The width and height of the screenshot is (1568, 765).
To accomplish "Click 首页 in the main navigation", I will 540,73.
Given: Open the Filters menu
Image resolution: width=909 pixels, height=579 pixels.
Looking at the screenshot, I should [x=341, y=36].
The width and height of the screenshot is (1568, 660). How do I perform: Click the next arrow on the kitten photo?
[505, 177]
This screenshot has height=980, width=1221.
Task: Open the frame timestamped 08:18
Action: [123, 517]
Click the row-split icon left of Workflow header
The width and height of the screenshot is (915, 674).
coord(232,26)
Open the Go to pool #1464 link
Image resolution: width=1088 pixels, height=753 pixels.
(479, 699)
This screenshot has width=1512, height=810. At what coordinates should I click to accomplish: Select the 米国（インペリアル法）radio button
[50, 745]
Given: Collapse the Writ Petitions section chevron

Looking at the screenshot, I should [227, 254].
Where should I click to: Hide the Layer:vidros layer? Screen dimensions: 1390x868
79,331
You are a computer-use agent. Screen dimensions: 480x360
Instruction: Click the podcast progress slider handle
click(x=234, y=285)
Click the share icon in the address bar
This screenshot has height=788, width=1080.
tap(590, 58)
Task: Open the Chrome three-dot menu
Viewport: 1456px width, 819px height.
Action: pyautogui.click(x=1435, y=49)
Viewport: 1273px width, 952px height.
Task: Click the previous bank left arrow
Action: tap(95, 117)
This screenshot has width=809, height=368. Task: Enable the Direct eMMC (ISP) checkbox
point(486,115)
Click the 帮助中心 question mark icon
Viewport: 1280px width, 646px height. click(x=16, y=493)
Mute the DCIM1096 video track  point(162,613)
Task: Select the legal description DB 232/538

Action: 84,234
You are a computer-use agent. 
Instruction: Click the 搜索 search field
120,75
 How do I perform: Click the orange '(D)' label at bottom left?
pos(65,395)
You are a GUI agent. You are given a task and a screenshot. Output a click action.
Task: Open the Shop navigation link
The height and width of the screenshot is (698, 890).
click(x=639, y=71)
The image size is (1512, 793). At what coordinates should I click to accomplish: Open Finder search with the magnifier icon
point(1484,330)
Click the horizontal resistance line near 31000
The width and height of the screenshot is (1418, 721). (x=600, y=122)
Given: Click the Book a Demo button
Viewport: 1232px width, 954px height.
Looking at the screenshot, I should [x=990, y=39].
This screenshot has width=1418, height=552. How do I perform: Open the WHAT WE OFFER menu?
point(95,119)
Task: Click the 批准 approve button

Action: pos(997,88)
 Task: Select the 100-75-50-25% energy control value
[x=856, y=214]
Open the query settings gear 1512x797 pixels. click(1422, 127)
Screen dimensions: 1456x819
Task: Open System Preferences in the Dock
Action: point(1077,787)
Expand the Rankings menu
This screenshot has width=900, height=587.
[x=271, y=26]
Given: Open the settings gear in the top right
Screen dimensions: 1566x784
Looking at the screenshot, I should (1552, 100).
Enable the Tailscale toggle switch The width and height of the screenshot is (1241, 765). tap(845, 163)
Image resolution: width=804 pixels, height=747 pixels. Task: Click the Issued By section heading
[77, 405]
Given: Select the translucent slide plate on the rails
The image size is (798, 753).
◆ ◆ ◆ ◆ ◆
- Work to do
Rewrite the entries above, replacing "Instruction" with "Command" and leaving everything else as it is.

- Output for this task
The width and height of the screenshot is (1568, 765).
To accomplish "Click 首页 in the main navigation", I will 540,73.
Given: Open the Filters menu
Image resolution: width=909 pixels, height=579 pixels.
Looking at the screenshot, I should [x=341, y=36].
The width and height of the screenshot is (1568, 660). How do I perform: Click the next arrow on the kitten photo?
[505, 177]
This screenshot has height=980, width=1221.
Task: Open the frame timestamped 08:18
Action: [123, 517]
Click the row-split icon left of Workflow header
The width and height of the screenshot is (915, 674).
coord(232,26)
Open the Go to pool #1464 link
Image resolution: width=1088 pixels, height=753 pixels.
(479, 699)
This screenshot has width=1512, height=810. At what coordinates should I click to accomplish: Select the 米国（インペリアル法）radio button
[50, 745]
Given: Collapse the Writ Petitions section chevron

Looking at the screenshot, I should [227, 254].
Where should I click to: Hide the Layer:vidros layer? Screen dimensions: 1390x868
79,331
You are a computer-use agent. Screen dimensions: 480x360
Command: Click the podcast progress slider handle
click(x=234, y=285)
Click the share icon in the address bar
This screenshot has height=788, width=1080.
tap(590, 58)
Task: Open the Chrome three-dot menu
Viewport: 1456px width, 819px height.
Action: pyautogui.click(x=1435, y=49)
Viewport: 1273px width, 952px height.
Task: Click the previous bank left arrow
Action: tap(95, 117)
This screenshot has width=809, height=368. Task: Enable the Direct eMMC (ISP) checkbox
point(486,115)
Click the 帮助中心 question mark icon
Viewport: 1280px width, 646px height. click(x=16, y=493)
Mute the DCIM1096 video track  point(162,613)
Task: Select the legal description DB 232/538

Action: 84,234
You are a computer-use agent. 
Command: Click the 搜索 search field
120,75
 How do I perform: Click the orange '(D)' label at bottom left?
pos(65,395)
You are a GUI agent. You are given a task and a screenshot. Output a click action.
Task: Open the Shop navigation link
The height and width of the screenshot is (698, 890).
click(x=639, y=71)
The image size is (1512, 793). At what coordinates should I click to accomplish: Open Finder search with the magnifier icon
point(1484,330)
Click the horizontal resistance line near 31000
The width and height of the screenshot is (1418, 721). (x=600, y=122)
Given: Click the Book a Demo button
Viewport: 1232px width, 954px height.
Looking at the screenshot, I should [x=990, y=39].
This screenshot has width=1418, height=552. How do I perform: Open the WHAT WE OFFER menu?
point(95,119)
Task: Click the 批准 approve button

Action: pos(997,88)
 Task: Select the 100-75-50-25% energy control value
[x=856, y=214]
Open the query settings gear 1512x797 pixels. click(1422, 127)
Screen dimensions: 1456x819
Task: Open System Preferences in the Dock
Action: point(1077,787)
Expand the Rankings menu
This screenshot has width=900, height=587.
[x=271, y=26]
Given: Open the settings gear in the top right
Screen dimensions: 1566x784
Looking at the screenshot, I should (1552, 100).
Enable the Tailscale toggle switch The width and height of the screenshot is (1241, 765). tap(845, 163)
Image resolution: width=804 pixels, height=747 pixels. Task: Click the Issued By section heading
[77, 405]
Given: Select the translucent slide plate on the rails
The image size is (798, 753).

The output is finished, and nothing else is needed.